Best practices for post-merger e-mail marketing

Publication: BToBOnline
March 13, 2008
By Karen J. Bannan

Any company that merges or incorporates another into its fold ends up dealing with several e-mail marketing challenges. E-mail lists might overlap, or design standards might be completely different – not to mention that the companies would likely be using disparate e-mail service providers, making it difficult to coordinate a unified program. Sixteen months ago, ThermoFisher Scientific (the company formed when Thermo Electron Corp. and Fisher Scientific International merged in November 2006) was facing all of the above, said Jeff Mucci, the company’s e-marketing and analytics manager, enterprise e-business, who started right after the merger.

“We had a ton of different lists and different list sources,” Mucci said. “And that’s not to say all the lists and names we had were great,” he added. “Everything was fragmented when we merged. There was no singularity, and each separate company segment managed their own lists using their own e-mail service provider vendor.”

This meant that many outgoing messages didn’t align with ThermoFisher Scientific’s overall brand. Recipients were unsubscribing because they were overwhelmed with e-mail from the multiple divisions within the combined company, Mucci said.
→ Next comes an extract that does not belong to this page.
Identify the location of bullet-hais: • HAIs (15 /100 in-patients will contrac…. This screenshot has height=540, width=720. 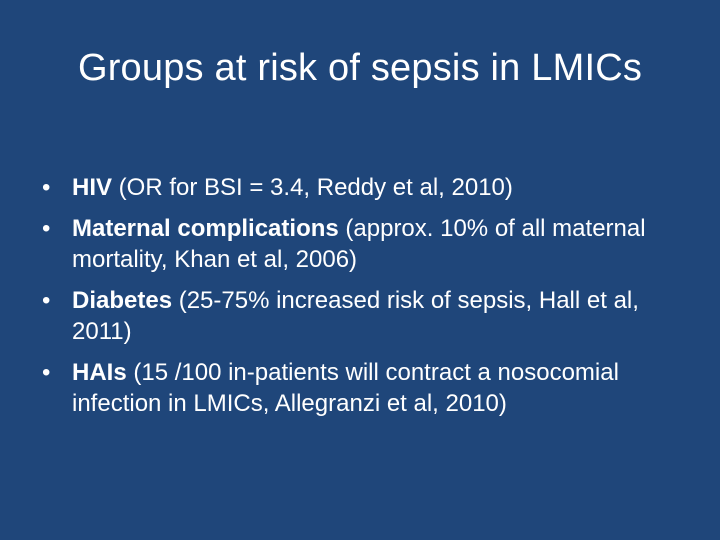
(365, 388).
Plus, with a fragmented list, there was no way to make sure someone who unsubscribed from one list would be removed from all the company’s lists.
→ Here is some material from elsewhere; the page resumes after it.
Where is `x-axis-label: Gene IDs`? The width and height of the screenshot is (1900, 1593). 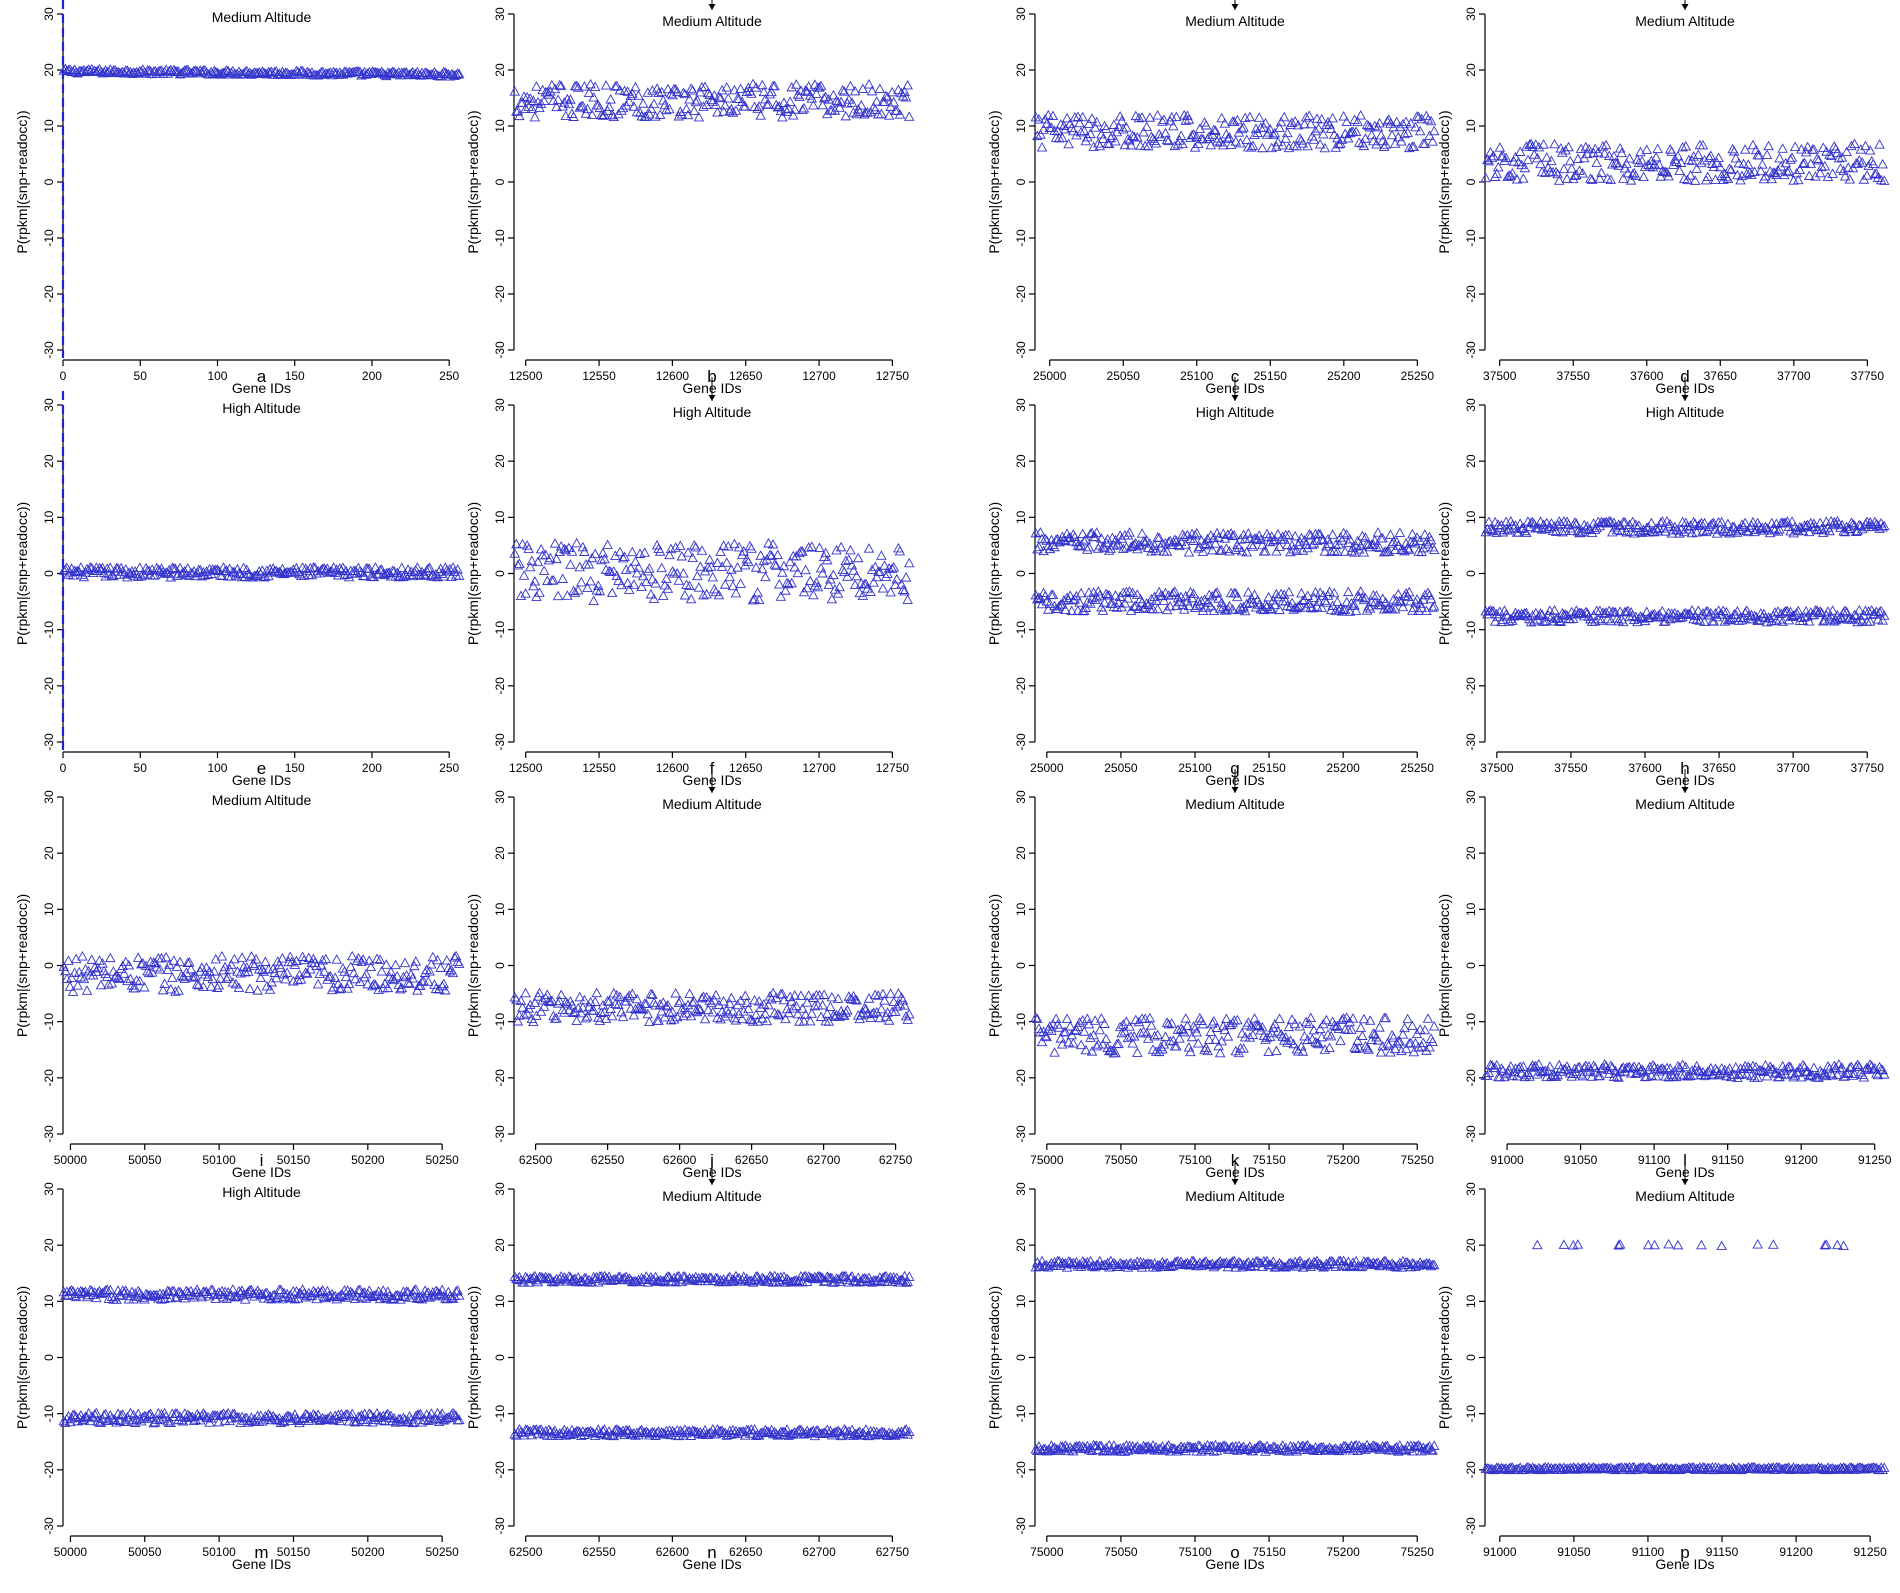
x-axis-label: Gene IDs is located at coordinates (262, 1564).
“There are still companies to this day that are choosing not to receive e-mails from us,” he said. “Some of our best and biggest clients opted out because the volume of e-mails was just too high.”

In an effort to counteract all those problems, ThermoFisher Scientific asked all its divisions to use the same e-mail service provider, SubscriberMail. The company now has a single subscriber list for its 49 subaccounts. “Each business unit has its own accounts, but if someone unsubscribes from one list, then the change is carried over to all of the lists,” Mucci said.

As part of this strategy, the company put limits on the number of times any customer or prospect can be contacted in a single month. It also created several “seed” accounts on the main subscriber list to ensure that someone from the marketing department monitors every message that goes out for brand and design quality.

“We’ve established corporate brand templates, although people can build their own templates as long as they follow overall design suggestions – color use, logo placement, copyright, using ‘Inc.,’ for example,” Mucci said. “Anyone who abuses the privilege has to use the templates, so this forces people to adhere to the rules.”

The benefits of each step have been significant, he said. Delivery rates have increased “dramatically,” unsubscribe rates are down and there haven’t been any spam complaints in more than 90 days. Mucci is so confident in his new program that he’s having marketing leadership go back to top customers to tell them that changes have been put into place so they can possibly resubscribe, he said.

“We’re finally able to see who [in marketing] is doing something right and where success lies,” he said. “We can share best practices, and we’re finally seeing brand consistency.”